**But de l'exercice**: Extrayez de l'entretien sur les coupes budgétaires dans le domaine des addictions le passage qui commence par « Camille Robert © » et se poursuit jusqu'à « cette décision ? », sans y changer un mot.

**Texte extrait**:
============
Camille Robert © GREA(REISO) Une pétition pour contrer les coupes budgétaires dans le domaine des addictions, annoncées par la Confédération, a été lancée. À l’heure où les addictions génèrent chaque année plus de 8 milliards de francs de dommages économiques et sociaux pour la Suisse, comment comprendre cette décision ?
(Camille Robert, co-secrétaire générale du Groupe romand d’étude des addictions) Cette décision est très difficile à comprendre. Le Parlement et le Conseil fédéral, à majorité bourgeoise, ont décidé qu’il fallait faire des économies dans tous les secteurs, sauf dans l’armée. En 2025, c’est 25% du budget dédié à la prévention qui a été coupé et cette tendance risque bien de se poursuivre. Pourtant, les études prouvent que chaque franc investi dans la prévention, notamment dans la prévention contre l’alcool et le tabac, permet de faire des économies en diminuant les coûts sociaux générés par leur consommation. Cette stratégie de coupe budgétaire est à courte vue et va reporter les charges sur les cantons, les primes d’assurance maladie, les communes et les personnes concernées.
Selon vous, le Conseil fédéral a-t-il perdu sa vision stratégique et ses forces de réactivité par rapport au domaine des addictions ?
Lorsque les addictions et les maladies non transmissibles (MNT) ont fusionné à l’administration fédérale, la crainte des professionnel·les des addictions était de voir notre domaine perdre en importance. Cette crainte s’est confirmée, les compétences et les visions stratégiques se sont diluées. L’excellent travail des professionnel·les sur le terrain a permis d’améliorer beaucoup de choses, mais a également contribué à invisibiliser la thématique et les problèmes liés aux addictions dans l’espace public et dans les médias. Aujourd’hui, les addictions sont très peu thématisées au Parlement fédéral, alors même que les problèmes tendent à augmenter. Avec ces coupes budgétaires, le Conseil fédéral indique clairement que les addictions ne font pas partie de ses préoccupations et démontre son absence de vision stratégique.
============
**Enregistrements fournis**:
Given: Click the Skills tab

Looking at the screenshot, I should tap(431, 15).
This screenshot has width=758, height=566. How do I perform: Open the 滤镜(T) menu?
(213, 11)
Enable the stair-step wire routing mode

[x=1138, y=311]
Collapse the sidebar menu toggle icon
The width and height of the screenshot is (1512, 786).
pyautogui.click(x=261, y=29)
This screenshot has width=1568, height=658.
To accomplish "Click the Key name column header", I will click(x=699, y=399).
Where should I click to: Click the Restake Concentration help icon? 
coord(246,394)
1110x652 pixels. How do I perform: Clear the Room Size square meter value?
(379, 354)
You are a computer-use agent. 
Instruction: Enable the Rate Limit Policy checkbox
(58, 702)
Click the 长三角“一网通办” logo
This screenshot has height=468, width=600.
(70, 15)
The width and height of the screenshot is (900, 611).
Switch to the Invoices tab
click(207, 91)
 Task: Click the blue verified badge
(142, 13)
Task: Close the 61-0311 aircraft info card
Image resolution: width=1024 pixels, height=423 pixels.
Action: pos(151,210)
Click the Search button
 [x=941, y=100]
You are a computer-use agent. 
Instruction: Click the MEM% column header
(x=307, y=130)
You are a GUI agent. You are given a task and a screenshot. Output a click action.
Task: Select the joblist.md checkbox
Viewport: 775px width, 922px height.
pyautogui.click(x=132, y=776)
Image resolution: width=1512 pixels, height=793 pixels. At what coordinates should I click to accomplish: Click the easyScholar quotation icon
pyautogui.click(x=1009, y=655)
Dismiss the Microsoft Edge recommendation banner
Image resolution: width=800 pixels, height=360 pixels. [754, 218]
============
**Réponse à l'exercice**:
Camille Robert © GREA(REISO) Une pétition pour contrer les coupes budgétaires dans le domaine des addictions, annoncées par la Confédération, a été lancée. À l’heure où les addictions génèrent chaque année plus de 8 milliards de francs de dommages économiques et sociaux pour la Suisse, comment comprendre cette décision ?